推开厢房门,已有一人立在桌案处,手里还拿着永宁看的那本游记翻看,是之前在人群中的那个“好事者”,侍卫反应很快,将永宁护在身后。一双眼尾上扬的桃花眼,似曾相识,皮相气质皆是上佳的年轻乾元,对永宁这个封号都很熟悉。

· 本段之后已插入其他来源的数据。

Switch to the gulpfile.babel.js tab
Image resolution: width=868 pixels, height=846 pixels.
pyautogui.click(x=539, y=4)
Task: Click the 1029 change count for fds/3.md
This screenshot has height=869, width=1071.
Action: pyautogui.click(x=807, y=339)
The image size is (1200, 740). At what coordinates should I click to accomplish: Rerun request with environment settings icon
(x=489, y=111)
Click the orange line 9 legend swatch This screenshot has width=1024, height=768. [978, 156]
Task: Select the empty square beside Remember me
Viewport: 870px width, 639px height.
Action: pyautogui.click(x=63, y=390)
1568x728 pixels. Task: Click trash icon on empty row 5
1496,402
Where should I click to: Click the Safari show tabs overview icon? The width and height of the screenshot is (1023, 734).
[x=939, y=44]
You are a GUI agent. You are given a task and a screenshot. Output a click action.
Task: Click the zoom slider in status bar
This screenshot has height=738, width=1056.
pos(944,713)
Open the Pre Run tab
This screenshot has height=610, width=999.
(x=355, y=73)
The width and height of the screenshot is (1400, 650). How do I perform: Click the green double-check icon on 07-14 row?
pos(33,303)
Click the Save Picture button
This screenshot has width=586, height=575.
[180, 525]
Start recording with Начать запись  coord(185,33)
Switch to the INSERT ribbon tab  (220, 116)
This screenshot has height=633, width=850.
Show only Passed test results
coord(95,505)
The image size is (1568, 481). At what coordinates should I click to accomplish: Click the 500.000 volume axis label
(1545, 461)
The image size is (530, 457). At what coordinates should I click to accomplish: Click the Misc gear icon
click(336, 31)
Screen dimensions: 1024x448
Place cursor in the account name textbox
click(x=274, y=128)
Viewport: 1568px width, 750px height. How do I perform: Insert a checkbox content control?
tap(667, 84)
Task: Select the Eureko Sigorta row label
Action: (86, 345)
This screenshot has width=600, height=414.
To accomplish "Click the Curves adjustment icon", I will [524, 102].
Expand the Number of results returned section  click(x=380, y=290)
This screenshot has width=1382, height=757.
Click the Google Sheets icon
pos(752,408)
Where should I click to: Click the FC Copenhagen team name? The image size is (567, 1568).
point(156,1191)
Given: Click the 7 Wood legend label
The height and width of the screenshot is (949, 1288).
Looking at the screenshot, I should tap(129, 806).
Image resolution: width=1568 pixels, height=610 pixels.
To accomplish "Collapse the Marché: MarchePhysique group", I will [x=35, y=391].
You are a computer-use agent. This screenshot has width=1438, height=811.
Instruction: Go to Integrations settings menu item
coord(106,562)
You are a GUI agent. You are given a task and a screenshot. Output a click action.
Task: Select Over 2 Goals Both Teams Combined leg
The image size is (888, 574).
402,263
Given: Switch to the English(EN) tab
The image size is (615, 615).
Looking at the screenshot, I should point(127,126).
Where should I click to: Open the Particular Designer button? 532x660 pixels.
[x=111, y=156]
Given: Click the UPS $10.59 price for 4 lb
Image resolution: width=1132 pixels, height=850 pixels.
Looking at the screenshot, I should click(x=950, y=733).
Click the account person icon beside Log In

从解围那时起,永宁一直都在想对方的姓氏,如今此人就在眼前,刚想开口不着痕迹地询问姓甚名谁,谁知那人似乎是猜到了她不认识他,抢先一步禀明来历:
“微臣尹澜珏,参见九殿下。”
尹澜珏,听到这个名字,永宁恍然大悟,她自是听过他的名字,尹氏嫡乾元,三年前的六元及第状元,现就翰林阁翰林侍仆。去年母后替长乐挑选夫婿之时,那长长的候选名单之上便有过他,母后在他和关小将军中挑选许久,此人毫无征兆地娶了一门小户坤泽为正妻,还是父帝下旨赐婚,彻底断了母后的心思。
既有正妻,自是也入不了永宁的夫婿候选,与他最为熟悉的自然是作为嫡妹的尹侍读,不亏是兄妹,眉眼是十成十的相像,些许不同便是尹侍读偏柔和些,没有尹澜珏那般锐利,可她不爱提及家事,自是没提到过这个嫡亲兄长。
“方才多谢尹翰林出言,”护卫收剑往后退了几步,守在了厢房门口,永宁挥了挥手,示意他们将门关上,“不知尹翰林来寻本宫,所为何事?”
尹澜珏面带笑意,双手作揖:“微臣外放至荆南郡任职,南岭多匪,请九殿下出手相助。”